We can chart the other median values as well. Let’s look at file size. We have the median Brotli, gzipped, not gzipped and a 4th line of POTENTIAL file size if they were zipped:
What we see here is that noncompressed files are generally a lot larger, but that if we apply a compression algorithm – the files will match the size of those already compressed (the blue, red and gray lines are nearly identical). In general, applying gzip compression will give ~80% savings (slightly less for smaller files):
But What about TIME savings
We get it – compressed files are smaller. Of course, smaller files download faster – but HOW much faster? Let’s compare in a chart:
At all speeds, the median time to download is much faster for compressed vs. non-compressed text file. For files under 25 KB, the median compressed time is 40% faster, and for files over 25KB, the median file is over 55% faster when compressed. The median savings for files between 50-75KB is around 2.9 seconds! That’s a significant speed up!
The Brotli compressed files seem to always be faster than even those that are gzipped. In fact, for files > 10KB, the median Brotli files are 290-477ms faster than the median Gzip file.

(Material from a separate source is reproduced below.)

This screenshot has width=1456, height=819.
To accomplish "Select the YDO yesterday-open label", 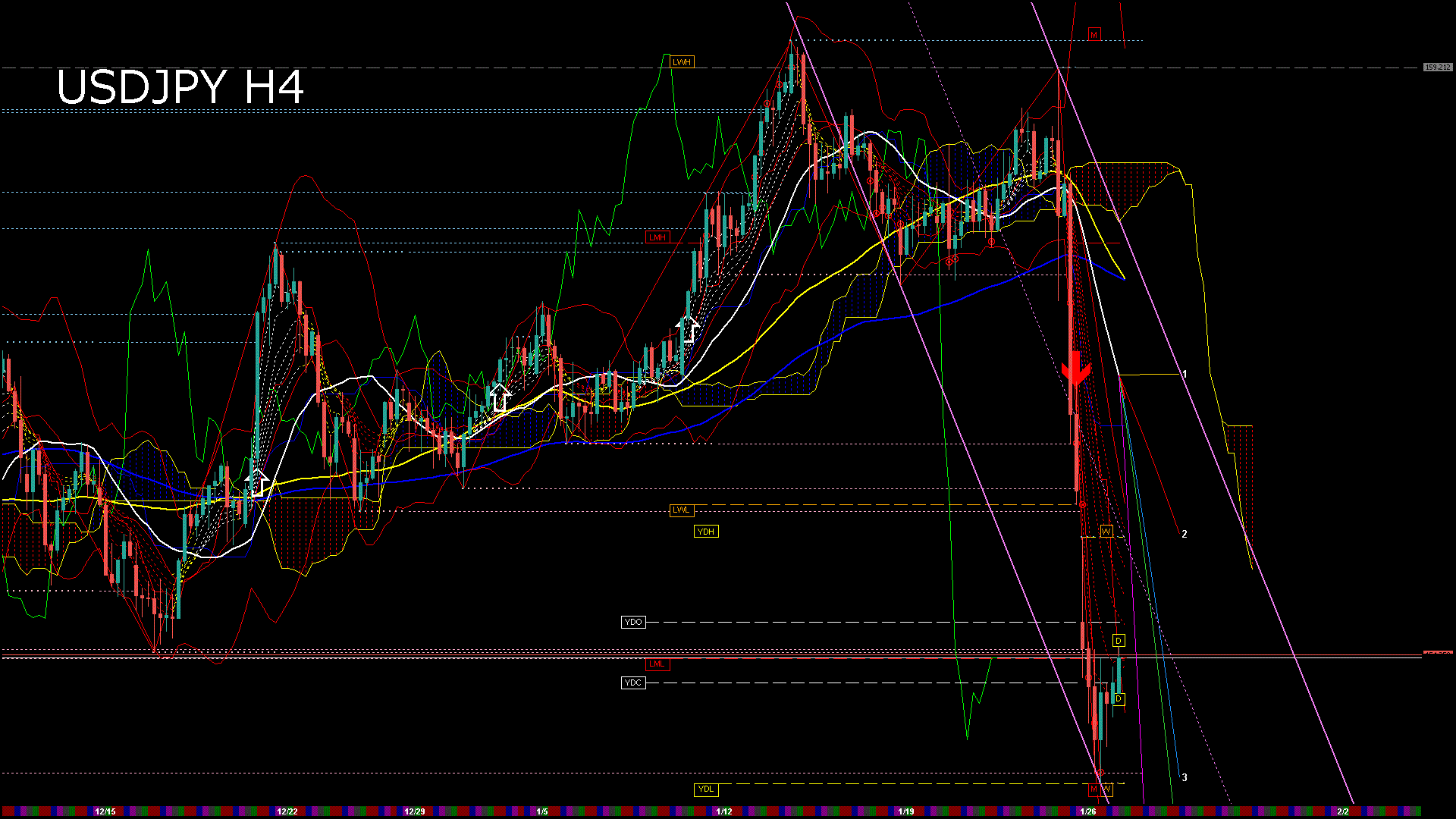I will pos(633,622).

That’s 25-75% faster download time. This is certainly something that should be examined further.
Most text files are compressed for transport. But, for those files that are not, we were looking to quantify the potential savings. When we apply the gzip savings data in HTTPArchive, we see that the larger uncompressed files would generally match the size of the compressed files.
We also see that the uncompressed files take longer to download, and applying compression would speed the download by 32-64%, eliminating hundreds of milliseconds to seconds of transfer time. One unexpected result was that despite similar median file sizes, the Brotli compressed files had a faster median download than those using gzip (25-75% faster).
Finally (and most importantly), test your website with WebPageTest or your mobile app with Video Optimizer. These tools are free, and they will help you make sure you are not missing simple performance wins like Text File Compression.